WORK ORDER = A set of records appears below. Print them all, word for word.

DATA EXCERPTS =
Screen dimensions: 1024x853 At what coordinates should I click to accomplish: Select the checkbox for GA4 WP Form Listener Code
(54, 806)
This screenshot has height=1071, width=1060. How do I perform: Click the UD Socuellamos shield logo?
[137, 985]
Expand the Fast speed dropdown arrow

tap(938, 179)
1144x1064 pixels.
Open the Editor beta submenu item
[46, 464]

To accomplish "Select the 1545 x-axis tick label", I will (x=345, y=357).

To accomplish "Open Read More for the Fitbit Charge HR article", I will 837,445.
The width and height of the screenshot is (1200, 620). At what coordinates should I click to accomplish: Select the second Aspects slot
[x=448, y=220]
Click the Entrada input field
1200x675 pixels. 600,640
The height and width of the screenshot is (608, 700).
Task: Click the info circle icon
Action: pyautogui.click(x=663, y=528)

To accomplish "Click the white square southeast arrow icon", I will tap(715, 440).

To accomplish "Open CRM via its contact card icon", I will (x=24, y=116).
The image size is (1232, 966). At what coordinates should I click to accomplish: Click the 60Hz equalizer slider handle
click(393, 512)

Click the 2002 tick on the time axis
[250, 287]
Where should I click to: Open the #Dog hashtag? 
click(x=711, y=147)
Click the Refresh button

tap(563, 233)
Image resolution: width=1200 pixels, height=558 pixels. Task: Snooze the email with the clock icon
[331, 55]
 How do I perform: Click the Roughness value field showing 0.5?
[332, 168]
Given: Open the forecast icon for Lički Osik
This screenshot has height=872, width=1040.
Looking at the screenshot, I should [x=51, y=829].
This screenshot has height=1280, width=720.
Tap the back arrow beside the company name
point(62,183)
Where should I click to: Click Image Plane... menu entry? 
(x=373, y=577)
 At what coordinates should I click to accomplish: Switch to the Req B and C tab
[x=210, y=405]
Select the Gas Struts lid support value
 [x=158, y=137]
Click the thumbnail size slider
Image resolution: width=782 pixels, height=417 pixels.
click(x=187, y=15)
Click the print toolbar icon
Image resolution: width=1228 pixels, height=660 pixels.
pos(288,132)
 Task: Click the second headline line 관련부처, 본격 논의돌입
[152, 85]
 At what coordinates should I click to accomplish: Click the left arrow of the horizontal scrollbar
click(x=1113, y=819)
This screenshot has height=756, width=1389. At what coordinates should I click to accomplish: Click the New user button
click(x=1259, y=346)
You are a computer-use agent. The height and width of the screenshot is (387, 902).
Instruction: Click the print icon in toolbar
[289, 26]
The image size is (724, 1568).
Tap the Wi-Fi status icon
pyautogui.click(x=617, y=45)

EXERCISE OUTPUT =
Screen dimensions: 1024x853 At what coordinates should I click to accomplish: Select the checkbox for GA4 WP Form Listener Code
(54, 806)
This screenshot has height=1071, width=1060. How do I perform: Click the UD Socuellamos shield logo?
[137, 985]
Expand the Fast speed dropdown arrow

tap(938, 179)
1144x1064 pixels.
Open the Editor beta submenu item
[46, 464]

To accomplish "Select the 1545 x-axis tick label", I will (x=345, y=357).

To accomplish "Open Read More for the Fitbit Charge HR article", I will 837,445.
The width and height of the screenshot is (1200, 620). At what coordinates should I click to accomplish: Select the second Aspects slot
[x=448, y=220]
Click the Entrada input field
1200x675 pixels. 600,640
The height and width of the screenshot is (608, 700).
Task: Click the info circle icon
Action: pyautogui.click(x=663, y=528)

To accomplish "Click the white square southeast arrow icon", I will tap(715, 440).

To accomplish "Open CRM via its contact card icon", I will (x=24, y=116).
The image size is (1232, 966). At what coordinates should I click to accomplish: Click the 60Hz equalizer slider handle
click(393, 512)

Click the 2002 tick on the time axis
[250, 287]
Where should I click to: Open the #Dog hashtag? 
click(x=711, y=147)
Click the Refresh button

tap(563, 233)
Image resolution: width=1200 pixels, height=558 pixels. Task: Snooze the email with the clock icon
[331, 55]
 How do I perform: Click the Roughness value field showing 0.5?
[332, 168]
Given: Open the forecast icon for Lički Osik
This screenshot has height=872, width=1040.
Looking at the screenshot, I should [x=51, y=829].
This screenshot has height=1280, width=720.
Tap the back arrow beside the company name
point(62,183)
Where should I click to: Click Image Plane... menu entry? 
(x=373, y=577)
 At what coordinates should I click to accomplish: Switch to the Req B and C tab
[x=210, y=405]
Select the Gas Struts lid support value
 [x=158, y=137]
Click the thumbnail size slider
Image resolution: width=782 pixels, height=417 pixels.
click(x=187, y=15)
Click the print toolbar icon
Image resolution: width=1228 pixels, height=660 pixels.
pos(288,132)
 Task: Click the second headline line 관련부처, 본격 논의돌입
[152, 85]
 At what coordinates should I click to accomplish: Click the left arrow of the horizontal scrollbar
click(x=1113, y=819)
This screenshot has height=756, width=1389. At what coordinates should I click to accomplish: Click the New user button
click(x=1259, y=346)
You are a computer-use agent. The height and width of the screenshot is (387, 902).
Instruction: Click the print icon in toolbar
[289, 26]
The image size is (724, 1568).
Tap the Wi-Fi status icon
pyautogui.click(x=617, y=45)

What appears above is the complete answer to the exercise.